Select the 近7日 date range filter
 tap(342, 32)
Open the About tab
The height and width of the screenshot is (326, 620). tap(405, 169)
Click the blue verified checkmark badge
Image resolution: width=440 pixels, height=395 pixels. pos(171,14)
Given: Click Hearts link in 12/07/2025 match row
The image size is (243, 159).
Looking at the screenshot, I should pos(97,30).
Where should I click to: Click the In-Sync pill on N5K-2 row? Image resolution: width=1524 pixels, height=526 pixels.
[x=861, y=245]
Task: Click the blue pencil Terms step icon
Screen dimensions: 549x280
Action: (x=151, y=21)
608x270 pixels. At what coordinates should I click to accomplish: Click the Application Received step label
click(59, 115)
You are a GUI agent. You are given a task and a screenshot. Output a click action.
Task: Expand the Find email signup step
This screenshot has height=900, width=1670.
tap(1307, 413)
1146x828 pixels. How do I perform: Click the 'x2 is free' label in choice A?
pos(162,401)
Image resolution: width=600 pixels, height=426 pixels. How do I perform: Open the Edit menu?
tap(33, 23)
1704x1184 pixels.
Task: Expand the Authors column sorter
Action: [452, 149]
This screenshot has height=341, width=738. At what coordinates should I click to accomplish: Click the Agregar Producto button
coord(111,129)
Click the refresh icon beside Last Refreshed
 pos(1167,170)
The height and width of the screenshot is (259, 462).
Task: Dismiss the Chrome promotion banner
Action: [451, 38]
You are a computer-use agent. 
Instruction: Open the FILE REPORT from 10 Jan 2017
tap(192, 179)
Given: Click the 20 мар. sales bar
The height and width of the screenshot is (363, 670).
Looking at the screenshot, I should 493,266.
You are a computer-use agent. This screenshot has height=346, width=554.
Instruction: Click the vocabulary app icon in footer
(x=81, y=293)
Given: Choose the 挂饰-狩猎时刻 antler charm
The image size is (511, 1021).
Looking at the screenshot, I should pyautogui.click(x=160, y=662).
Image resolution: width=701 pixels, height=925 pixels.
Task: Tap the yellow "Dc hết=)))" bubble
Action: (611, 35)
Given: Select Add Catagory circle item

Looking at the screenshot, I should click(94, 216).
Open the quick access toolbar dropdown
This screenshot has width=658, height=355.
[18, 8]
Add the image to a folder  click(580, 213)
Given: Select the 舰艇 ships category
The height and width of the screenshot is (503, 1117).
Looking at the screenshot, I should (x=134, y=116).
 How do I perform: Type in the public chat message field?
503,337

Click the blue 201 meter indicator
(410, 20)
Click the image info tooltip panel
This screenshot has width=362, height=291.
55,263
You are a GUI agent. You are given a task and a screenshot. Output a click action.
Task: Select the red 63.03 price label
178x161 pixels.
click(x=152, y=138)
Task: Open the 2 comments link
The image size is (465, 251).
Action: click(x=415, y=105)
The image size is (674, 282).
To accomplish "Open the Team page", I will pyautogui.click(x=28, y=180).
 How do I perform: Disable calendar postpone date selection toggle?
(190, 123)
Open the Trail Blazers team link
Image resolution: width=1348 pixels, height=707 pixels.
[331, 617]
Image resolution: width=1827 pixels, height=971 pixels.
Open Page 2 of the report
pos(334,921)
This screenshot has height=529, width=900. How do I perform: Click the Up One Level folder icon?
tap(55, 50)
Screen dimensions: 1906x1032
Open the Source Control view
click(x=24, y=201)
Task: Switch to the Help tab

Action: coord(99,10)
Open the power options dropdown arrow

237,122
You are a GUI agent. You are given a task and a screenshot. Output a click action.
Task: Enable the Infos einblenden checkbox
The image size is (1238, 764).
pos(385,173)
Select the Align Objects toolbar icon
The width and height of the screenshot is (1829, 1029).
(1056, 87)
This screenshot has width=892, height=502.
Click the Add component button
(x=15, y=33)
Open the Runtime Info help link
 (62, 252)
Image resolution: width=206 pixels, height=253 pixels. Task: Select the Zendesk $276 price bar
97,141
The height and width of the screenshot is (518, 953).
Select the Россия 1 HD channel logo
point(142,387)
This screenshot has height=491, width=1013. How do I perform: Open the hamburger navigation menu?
━━━
● Instructions to follow: Can you reproduce all of the records above word for word, keeping every line unchanged?

● Task solution:
Select the 近7日 date range filter
 tap(342, 32)
Open the About tab
The height and width of the screenshot is (326, 620). tap(405, 169)
Click the blue verified checkmark badge
Image resolution: width=440 pixels, height=395 pixels. pos(171,14)
Given: Click Hearts link in 12/07/2025 match row
The image size is (243, 159).
Looking at the screenshot, I should pos(97,30).
Where should I click to: Click the In-Sync pill on N5K-2 row? Image resolution: width=1524 pixels, height=526 pixels.
[x=861, y=245]
Task: Click the blue pencil Terms step icon
Screen dimensions: 549x280
Action: (x=151, y=21)
608x270 pixels. At what coordinates should I click to accomplish: Click the Application Received step label
click(59, 115)
You are a GUI agent. You are given a task and a screenshot. Output a click action.
Task: Expand the Find email signup step
This screenshot has height=900, width=1670.
tap(1307, 413)
1146x828 pixels. How do I perform: Click the 'x2 is free' label in choice A?
pos(162,401)
Image resolution: width=600 pixels, height=426 pixels. How do I perform: Open the Edit menu?
tap(33, 23)
1704x1184 pixels.
Task: Expand the Authors column sorter
Action: [452, 149]
This screenshot has height=341, width=738. At what coordinates should I click to accomplish: Click the Agregar Producto button
coord(111,129)
Click the refresh icon beside Last Refreshed
 pos(1167,170)
The height and width of the screenshot is (259, 462).
Task: Dismiss the Chrome promotion banner
Action: [451, 38]
You are a computer-use agent. 
Instruction: Open the FILE REPORT from 10 Jan 2017
tap(192, 179)
Given: Click the 20 мар. sales bar
The height and width of the screenshot is (363, 670).
Looking at the screenshot, I should 493,266.
You are a computer-use agent. This screenshot has height=346, width=554.
Instruction: Click the vocabulary app icon in footer
(x=81, y=293)
Given: Choose the 挂饰-狩猎时刻 antler charm
The image size is (511, 1021).
Looking at the screenshot, I should pyautogui.click(x=160, y=662).
Image resolution: width=701 pixels, height=925 pixels.
Task: Tap the yellow "Dc hết=)))" bubble
Action: (611, 35)
Given: Select Add Catagory circle item

Looking at the screenshot, I should click(94, 216).
Open the quick access toolbar dropdown
This screenshot has width=658, height=355.
[18, 8]
Add the image to a folder  click(580, 213)
Given: Select the 舰艇 ships category
The height and width of the screenshot is (503, 1117).
Looking at the screenshot, I should (x=134, y=116).
 How do I perform: Type in the public chat message field?
503,337

Click the blue 201 meter indicator
(410, 20)
Click the image info tooltip panel
This screenshot has width=362, height=291.
55,263
You are a GUI agent. You are given a task and a screenshot. Output a click action.
Task: Select the red 63.03 price label
178x161 pixels.
click(x=152, y=138)
Task: Open the 2 comments link
The image size is (465, 251).
Action: click(x=415, y=105)
The image size is (674, 282).
To accomplish "Open the Team page", I will pyautogui.click(x=28, y=180).
 How do I perform: Disable calendar postpone date selection toggle?
(190, 123)
Open the Trail Blazers team link
Image resolution: width=1348 pixels, height=707 pixels.
[331, 617]
Image resolution: width=1827 pixels, height=971 pixels.
Open Page 2 of the report
pos(334,921)
This screenshot has height=529, width=900. How do I perform: Click the Up One Level folder icon?
tap(55, 50)
Screen dimensions: 1906x1032
Open the Source Control view
click(x=24, y=201)
Task: Switch to the Help tab

Action: coord(99,10)
Open the power options dropdown arrow

237,122
You are a GUI agent. You are given a task and a screenshot. Output a click action.
Task: Enable the Infos einblenden checkbox
The image size is (1238, 764).
pos(385,173)
Select the Align Objects toolbar icon
The width and height of the screenshot is (1829, 1029).
(1056, 87)
This screenshot has width=892, height=502.
Click the Add component button
(x=15, y=33)
Open the Runtime Info help link
 (62, 252)
Image resolution: width=206 pixels, height=253 pixels. Task: Select the Zendesk $276 price bar
97,141
The height and width of the screenshot is (518, 953).
Select the Россия 1 HD channel logo
point(142,387)
This screenshot has height=491, width=1013. How do I perform: Open the hamburger navigation menu?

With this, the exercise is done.